===== Data for analysis
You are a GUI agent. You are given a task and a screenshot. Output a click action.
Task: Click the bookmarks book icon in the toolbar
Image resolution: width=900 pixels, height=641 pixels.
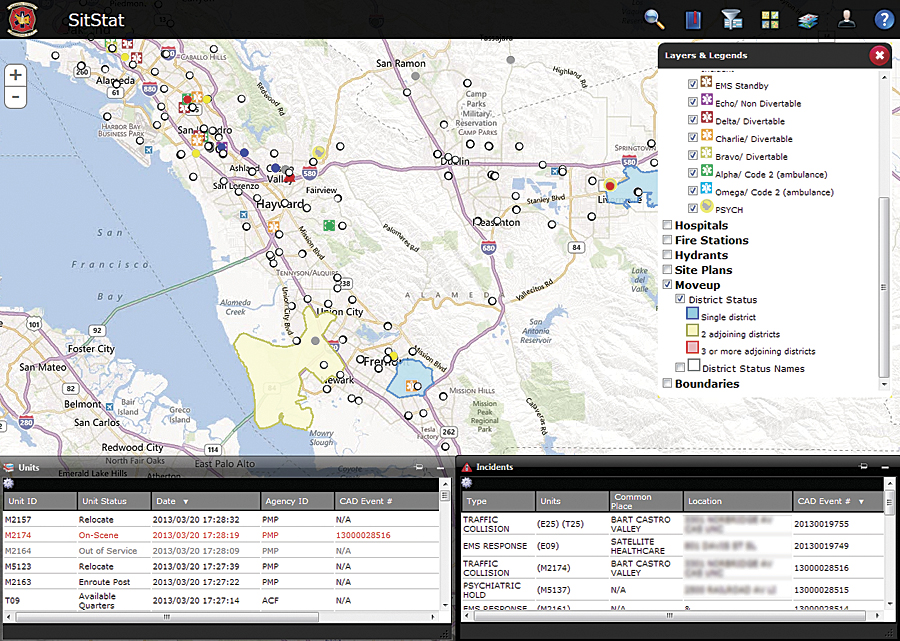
==========
===== Data for analysis
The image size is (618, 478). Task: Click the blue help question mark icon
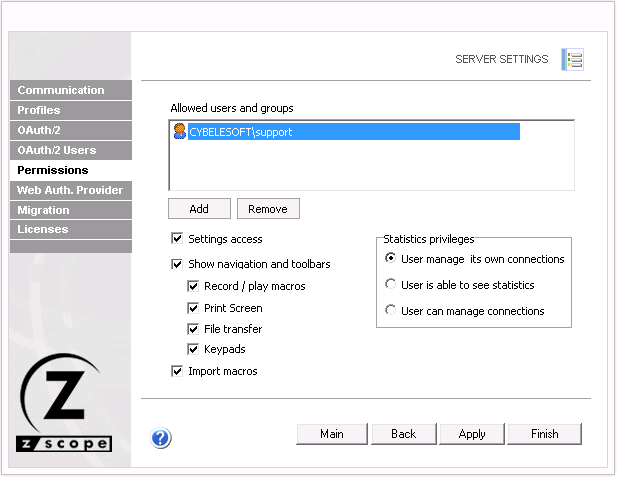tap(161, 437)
==========
===== Data for analysis
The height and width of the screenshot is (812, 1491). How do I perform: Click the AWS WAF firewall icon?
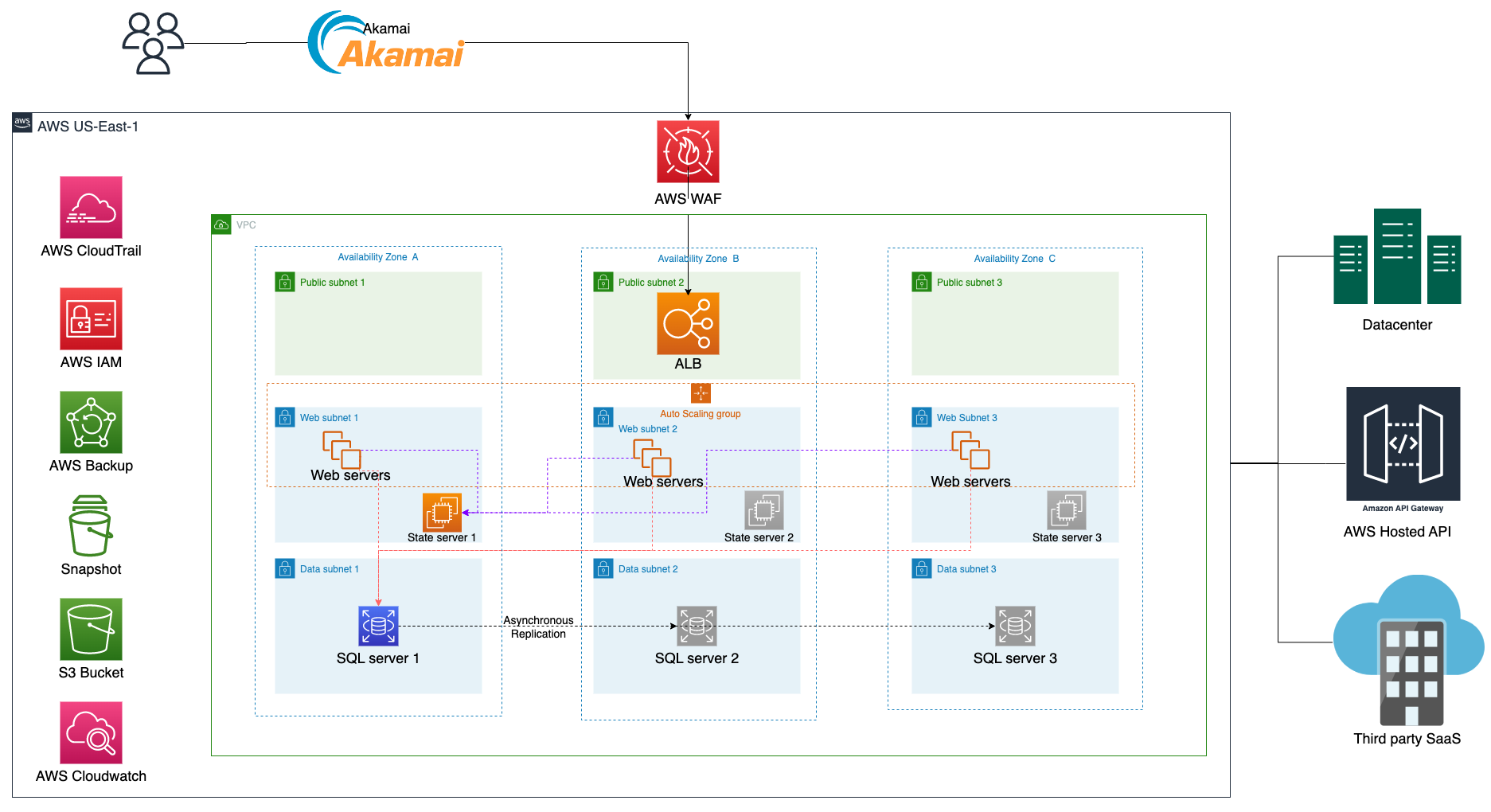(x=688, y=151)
==========
** About this task **
Using the listing above, copy exactly the line that contains "Task: Click the bookmarks", the line that contains "Image resolution: width=900", and each line that falls between them.

** Task result **
Task: Click the bookmarks book icon in the toolbar
Image resolution: width=900 pixels, height=641 pixels.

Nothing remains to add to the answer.